**Stated goal:**
Please copy out the material below word for word. Begin at the line containing "Click the 15M y-axis tick label" and stop after the line containing "tap(424, 96)".

## Start Data to use

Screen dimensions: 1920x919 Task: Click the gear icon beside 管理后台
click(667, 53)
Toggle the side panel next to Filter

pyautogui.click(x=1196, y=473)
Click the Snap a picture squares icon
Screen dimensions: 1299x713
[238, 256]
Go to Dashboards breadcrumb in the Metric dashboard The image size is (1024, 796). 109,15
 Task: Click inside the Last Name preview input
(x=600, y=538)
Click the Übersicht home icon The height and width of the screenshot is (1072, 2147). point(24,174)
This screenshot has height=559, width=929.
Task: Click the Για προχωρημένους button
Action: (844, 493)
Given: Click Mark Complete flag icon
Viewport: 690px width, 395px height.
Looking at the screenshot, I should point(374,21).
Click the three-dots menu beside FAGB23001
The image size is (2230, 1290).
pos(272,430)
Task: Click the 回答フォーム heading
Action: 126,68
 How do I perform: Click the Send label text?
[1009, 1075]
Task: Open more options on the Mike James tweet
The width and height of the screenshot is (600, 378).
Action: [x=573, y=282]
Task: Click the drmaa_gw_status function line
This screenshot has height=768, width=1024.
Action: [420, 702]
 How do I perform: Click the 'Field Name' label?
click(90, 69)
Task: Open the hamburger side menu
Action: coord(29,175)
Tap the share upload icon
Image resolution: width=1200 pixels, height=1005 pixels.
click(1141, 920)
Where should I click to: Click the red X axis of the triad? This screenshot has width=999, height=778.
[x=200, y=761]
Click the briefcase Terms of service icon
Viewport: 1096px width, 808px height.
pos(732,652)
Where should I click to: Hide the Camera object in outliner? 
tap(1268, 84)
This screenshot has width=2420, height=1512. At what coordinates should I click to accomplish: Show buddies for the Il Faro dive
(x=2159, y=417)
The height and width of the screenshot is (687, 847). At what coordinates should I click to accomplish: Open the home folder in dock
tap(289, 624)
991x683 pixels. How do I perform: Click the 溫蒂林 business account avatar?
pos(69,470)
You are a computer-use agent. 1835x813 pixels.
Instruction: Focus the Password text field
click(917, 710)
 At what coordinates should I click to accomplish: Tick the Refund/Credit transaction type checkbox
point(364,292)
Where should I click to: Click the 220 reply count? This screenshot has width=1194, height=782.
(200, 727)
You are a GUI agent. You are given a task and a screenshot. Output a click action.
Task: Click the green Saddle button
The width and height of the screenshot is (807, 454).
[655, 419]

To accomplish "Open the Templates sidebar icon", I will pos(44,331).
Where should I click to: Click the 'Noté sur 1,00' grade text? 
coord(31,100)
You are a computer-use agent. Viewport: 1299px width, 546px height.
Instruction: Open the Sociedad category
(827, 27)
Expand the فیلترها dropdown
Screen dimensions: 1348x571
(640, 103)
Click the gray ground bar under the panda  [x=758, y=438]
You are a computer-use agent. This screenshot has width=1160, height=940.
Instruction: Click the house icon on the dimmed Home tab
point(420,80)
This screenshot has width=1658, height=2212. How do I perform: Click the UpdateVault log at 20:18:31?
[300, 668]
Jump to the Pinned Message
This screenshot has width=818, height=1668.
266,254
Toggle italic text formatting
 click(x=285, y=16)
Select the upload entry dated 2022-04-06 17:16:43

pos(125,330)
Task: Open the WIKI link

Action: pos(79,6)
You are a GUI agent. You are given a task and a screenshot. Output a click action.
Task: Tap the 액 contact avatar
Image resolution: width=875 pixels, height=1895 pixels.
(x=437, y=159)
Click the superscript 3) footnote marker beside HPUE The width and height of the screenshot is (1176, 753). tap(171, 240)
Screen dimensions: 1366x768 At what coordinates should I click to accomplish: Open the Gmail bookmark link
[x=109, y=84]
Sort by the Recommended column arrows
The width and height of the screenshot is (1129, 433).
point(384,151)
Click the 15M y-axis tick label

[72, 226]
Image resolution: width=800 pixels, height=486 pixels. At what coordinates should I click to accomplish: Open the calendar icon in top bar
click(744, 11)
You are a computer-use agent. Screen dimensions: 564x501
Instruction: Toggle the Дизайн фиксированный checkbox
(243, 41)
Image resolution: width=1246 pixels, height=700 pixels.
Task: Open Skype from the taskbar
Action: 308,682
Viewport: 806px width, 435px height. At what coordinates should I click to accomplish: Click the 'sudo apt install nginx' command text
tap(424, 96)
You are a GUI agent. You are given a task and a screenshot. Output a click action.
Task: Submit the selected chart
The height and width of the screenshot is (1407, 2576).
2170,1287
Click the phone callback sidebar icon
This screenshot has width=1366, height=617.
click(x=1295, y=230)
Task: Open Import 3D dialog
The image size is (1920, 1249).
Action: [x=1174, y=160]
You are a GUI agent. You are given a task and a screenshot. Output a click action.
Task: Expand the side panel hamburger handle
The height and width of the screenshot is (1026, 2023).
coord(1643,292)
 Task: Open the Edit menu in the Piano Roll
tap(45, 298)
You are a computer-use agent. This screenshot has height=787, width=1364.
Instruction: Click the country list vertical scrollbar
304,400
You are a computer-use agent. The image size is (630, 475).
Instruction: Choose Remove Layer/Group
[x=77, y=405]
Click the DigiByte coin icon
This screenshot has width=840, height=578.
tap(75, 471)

## End Data to use

**Correct result:**
Click the 15M y-axis tick label

[72, 226]
Image resolution: width=800 pixels, height=486 pixels. At what coordinates should I click to accomplish: Open the calendar icon in top bar
click(744, 11)
You are a computer-use agent. Screen dimensions: 564x501
Instruction: Toggle the Дизайн фиксированный checkbox
(243, 41)
Image resolution: width=1246 pixels, height=700 pixels.
Task: Open Skype from the taskbar
Action: 308,682
Viewport: 806px width, 435px height. At what coordinates should I click to accomplish: Click the 'sudo apt install nginx' command text
tap(424, 96)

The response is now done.